"There are many different types of love but never the same love twice."
I used to think this was true. I've thought about these words a lot and lately, I've come to believe that this is indeed; false.
Let me start by clarifying that I equate these words to romantic love. Love between you and a significant other.
I am quickly approaching my wedding date. I could not be more excited. This moment and the realization of the enormous gift I have been given have lead me to reflect upon my life and my past romantic relationships. What about the relationship I have with my fiancé' is different than some of the things I experienced in the past? What are some of the feelings I feel now that I didn't with other people? Why is it that I have such a sense of peace with Gage and a confidence in him that others failed to gain?
I can answer this question very easily: it is because, for the first time in my life, I have found 'love'.
We are lead to believe that love is something that can easily be found. We are lead to believe that when a guy treats us badly that it is a matter of circumstance and not that he doesn't 'truly' love us. Well I am here to tell every disillusioned youth that I'm not buying it any longer.
Everything in my life before I met the man I was destined to marry was a mirage. It looked like love, it felt like love, hell, I even wanted it to be love.....BUT it was not. It was not love. It wasn't a certain 'form' of love, it wasn't 'type a' love, it wasn't love period. Being with Gage has given me that gift and that insight.
You are probably wondering how I know this. Well, listen in, because I'm about to drop some mad wisdom. Gage reminds me and SHOWS me of his love daily. It is a daily occurrence and I have never doubted for a single moment of his love for me. Actions speak louder than words when it comes to truly loving another person. Gage is not the most well versed, Gage does not write me sonnets, and rarely does he recite what could be the perfect final five minutes of your favorite rom-com (romantic comedy) BUT he loves me through the small sacrifices he makes and the way he treats me-and that is what real love is.

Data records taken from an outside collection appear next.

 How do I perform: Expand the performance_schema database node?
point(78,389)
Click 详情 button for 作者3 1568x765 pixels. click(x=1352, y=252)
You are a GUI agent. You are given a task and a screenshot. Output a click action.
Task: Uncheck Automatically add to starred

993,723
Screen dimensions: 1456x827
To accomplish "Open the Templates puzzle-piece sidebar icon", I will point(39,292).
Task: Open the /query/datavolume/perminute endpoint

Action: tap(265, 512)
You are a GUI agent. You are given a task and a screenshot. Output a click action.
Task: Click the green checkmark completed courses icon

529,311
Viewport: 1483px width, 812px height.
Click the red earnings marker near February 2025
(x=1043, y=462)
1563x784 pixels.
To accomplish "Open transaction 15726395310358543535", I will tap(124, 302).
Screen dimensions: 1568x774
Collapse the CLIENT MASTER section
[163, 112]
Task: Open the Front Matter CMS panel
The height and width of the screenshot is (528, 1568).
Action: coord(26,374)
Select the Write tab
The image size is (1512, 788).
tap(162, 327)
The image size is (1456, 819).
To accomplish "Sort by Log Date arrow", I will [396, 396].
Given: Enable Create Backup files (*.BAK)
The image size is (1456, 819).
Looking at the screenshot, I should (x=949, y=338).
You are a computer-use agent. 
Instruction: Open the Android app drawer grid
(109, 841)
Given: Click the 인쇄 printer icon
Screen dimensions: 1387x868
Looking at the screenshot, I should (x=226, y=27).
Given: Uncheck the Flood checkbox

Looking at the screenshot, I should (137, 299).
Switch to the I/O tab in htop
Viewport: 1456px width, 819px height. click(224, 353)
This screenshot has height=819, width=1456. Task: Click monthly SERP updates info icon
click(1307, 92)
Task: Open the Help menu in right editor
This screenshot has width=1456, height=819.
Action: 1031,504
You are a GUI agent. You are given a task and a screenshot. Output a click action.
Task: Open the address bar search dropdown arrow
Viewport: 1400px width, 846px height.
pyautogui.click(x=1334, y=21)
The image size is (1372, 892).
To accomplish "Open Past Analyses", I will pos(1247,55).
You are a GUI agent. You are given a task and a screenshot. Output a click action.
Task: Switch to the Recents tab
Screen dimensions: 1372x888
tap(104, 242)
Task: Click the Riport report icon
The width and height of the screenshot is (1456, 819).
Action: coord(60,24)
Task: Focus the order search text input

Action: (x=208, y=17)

I have NEVER been treated with so much respect, so much consideration, or so much dignity than I have been the past couple years. Why is that? Because I am with a young man who LOVES ME.
Loving someone selflessly through your actions, the sacrifices you make for that person, and committing yourself to these two things everyday even when you don't like the other person or even when it is painful for you, is love in it's purest form.
I've come to realize young men aren't what they used to be, but either are young women. I've come to the conclusion that girls get treated like crap because they let their boyfriends do it. We make excuses for them, we try to rationalize their behavior, we try to convince ourselves that we are protecting 'our love'. In that, becomes our first problem; convincing. We should NEVER have to convince ourselves of love. That is not how love works.
I'm as guilty as the next young lady in being so naive as to think I had love when I did not. I'm here to tell all of the young women in my life that it is a new year and it is my deepest wish, that they hold a new standard for love. Never for a moment settle for anything less. Never disservice yourself by settling with an illusion of love and closing yourself off from finding the real thing.
Every lonely night, every time you cry yourself to sleep (Oh c'mon you know we all do this) because you just wanted a hug that wasn't there, every time you didn't feel good enough, or every time you felt forgotten, you need to remind yourself of these things:
1-Be the person who deserves great love. If you're not this person, work to be.
2-With great things come great sacrifice. Great love is no different.
3-Being lonely is always better than settling.
4-God has a plan for your heart.
5-Maybe it's not you, it's him.
This last one might sound cliche' but there is reason for my use of this over used phrase. When I was in college I was feeling some of these things-lonliness, longing, maybe even a little frustration. My friend and I had a nice talk before evening summer class and these words will stick with me always:
Maybe it's not you that's not ready, maybe God is preparing his heart for you.

Do not let your heart be a victim of the impostor of love. Learn from your failed relationships, learn from your mistakes, learn from your heartbreak. Learn from these things so that you know what you deserve and so that you can identify and appreciate 'love' when it comes into your life.